Patients
From January 2013 to December 2021, 182 consecutive gastric cancer patients with total gastrectomy including open and laparoscopic/robotic procedures in the Department of Surgery, Tokushima University, Japan, were enrolled in the present study. Their characteristics were retrospectively reviewed. This study was performed in accordance with the Declaration of Helsinki and approved by the Institutional Review Board of Tokushima University (TOCMS: 3215-1).
Modified enhanced recovery after surgery protocol
A modified ERAS protocol was used for total gastrectomy patients. The clinical procedure was modified in October 2015, and the details of the modified ERAS are shown in Table 1. The main points that were changed are as follows: the NGT was removed during surgery; postoperative fluid intake was performed on postoperative day (POD) 1; and herbal medicine (Dai-kenchu-to) was administered to all patients.
Patients were usually admitted 1 day before surgery, and they could eat a regular diet until lunchtime. Bowel preparation was performed.
General anesthesia was performed using a transversus abdominis plane block in the modified procedure group. The NGT was removed during the surgery in the modified group. Patients were allowed to drink water on POD 1, and take a nutritional supplement on POD 2, POD 3. they could begin eating soft foods on POD 4, with a more solid diet served each subsequent day. Drain amylase levels were measured on POD 1 and 3. Blood tests were performed on POD 1, 3, and 5 or 7. The drainage tube was removed on POD 4. Patients received nutritional education before they were discharged. Patients were discharged after they met the following discharge criteria: normal laboratory test results, normal body temperature, controlled pain, adequate mobility, and sufficient oral food intake. However, patients’ discharge was influenced by the patient’s request and the hospital’s policies. The ERAS protocol was used for 182 consecutive patients who underwent total gastrectomy with no exclusion criteria.

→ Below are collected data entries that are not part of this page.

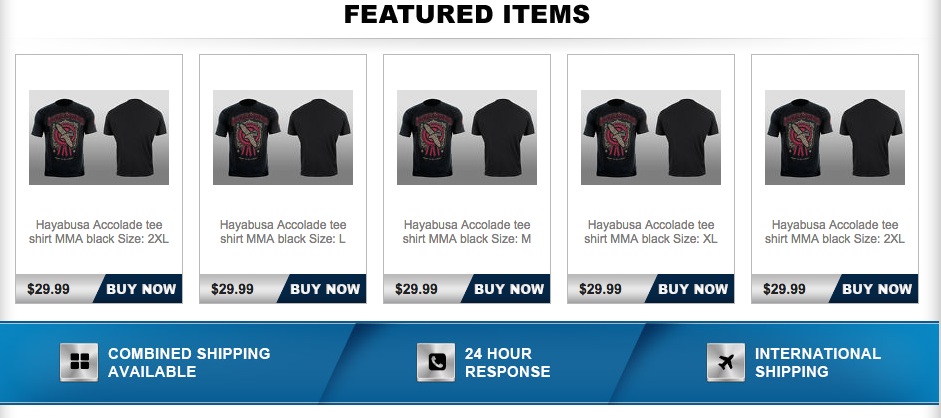Screen dimensions: 941x418
Task: Click the combined shipping grid icon
Action: tap(79, 362)
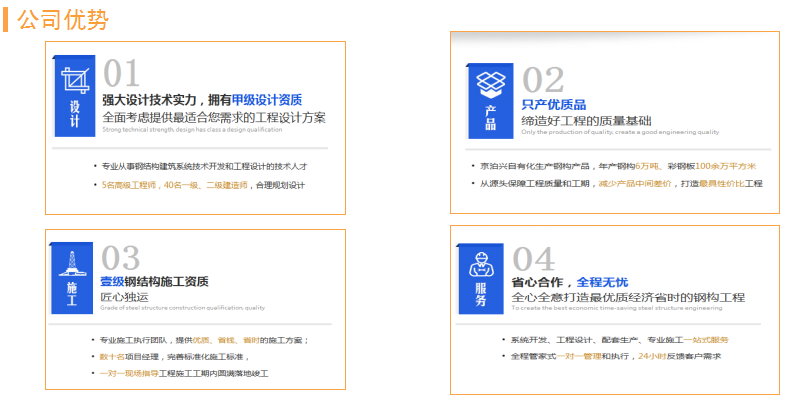Click the 全程管家式一对一管理 bullet line
Viewport: 807px width, 404px height.
[x=615, y=356]
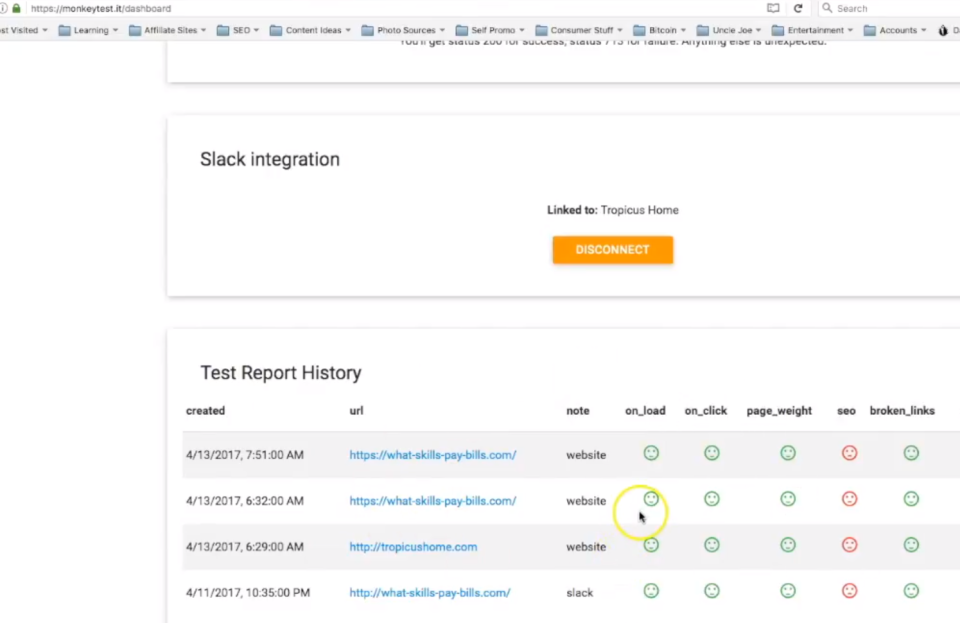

Definition of complications
Postoperative complications were defined in accordance with the Clavien–Dindo classification system (Grade IIIA or higher complications were considered to be severe complications) [3]. Death from any cause within the postoperative 30 days was defined as hospital mortality. Hospital admission for any cause within 30 days after discharge was defined the readmission.
Stage and surgical plan
All patients underwent radical total gastrectomy in accordance with the treatment guidelines of the Japanese Gastric Cancer Association (JGCA) [4]. The clinicopathological TNM stage and the tumor regression grade were evaluated in accordance with the JGCA classification of gastric carcinoma [5].
The standard surgical strategy for advanced gastric cancer was open total gastrectomy with D2 lymphadenectomy. For the patient who had a tumor with a greater curvature or when there was suspicion of lymph node metastasis, a splenectomy was performed. A laparoscopic or robotic approach was applied for cStage I cases. For patients with cStage II–IV, the patient’s case was discussed at the department’s council meeting, and a decision was made on the preferred surgical approach on a case-by-case basis.
Operative Procedure
Roux-en-Y reconstruction methods were used in all surgical procedures. For esophagojejunal anastomosis, a circular stapler was used in the open gastrectomy and a linear or circular stapler was used for laparoscopic/robotic approaches [6,7]. A drain was placed behind the esophagojejunal anastomosis. Using the laparoscopic or robotic approach, Japan Society of Endoscopic Surgery-qualified surgeons performed the total gastrectomy as a surgeon or as a first assistant.
Statistical analyses
Data were analyzed using the JMP statistical software program (SAS Institute Inc., Cary, NC, USA). The χ2 test or Fisher’s exact test was used to compare categorical variables. The Mann–Whitney U test was used to compare continuous variables. Quantitative variables are presented as the mean ± standard deviation. A p-value of <0.05 was considered statistically significant.
Propensity score matching
Propensity score matching (PSM) analysis was used with the following factors: age, sex, body mass index, pathological stage, surgical approach, combined surgery, and lymph node dissection. We performed 1:1 matching using a 0.20-caliper width.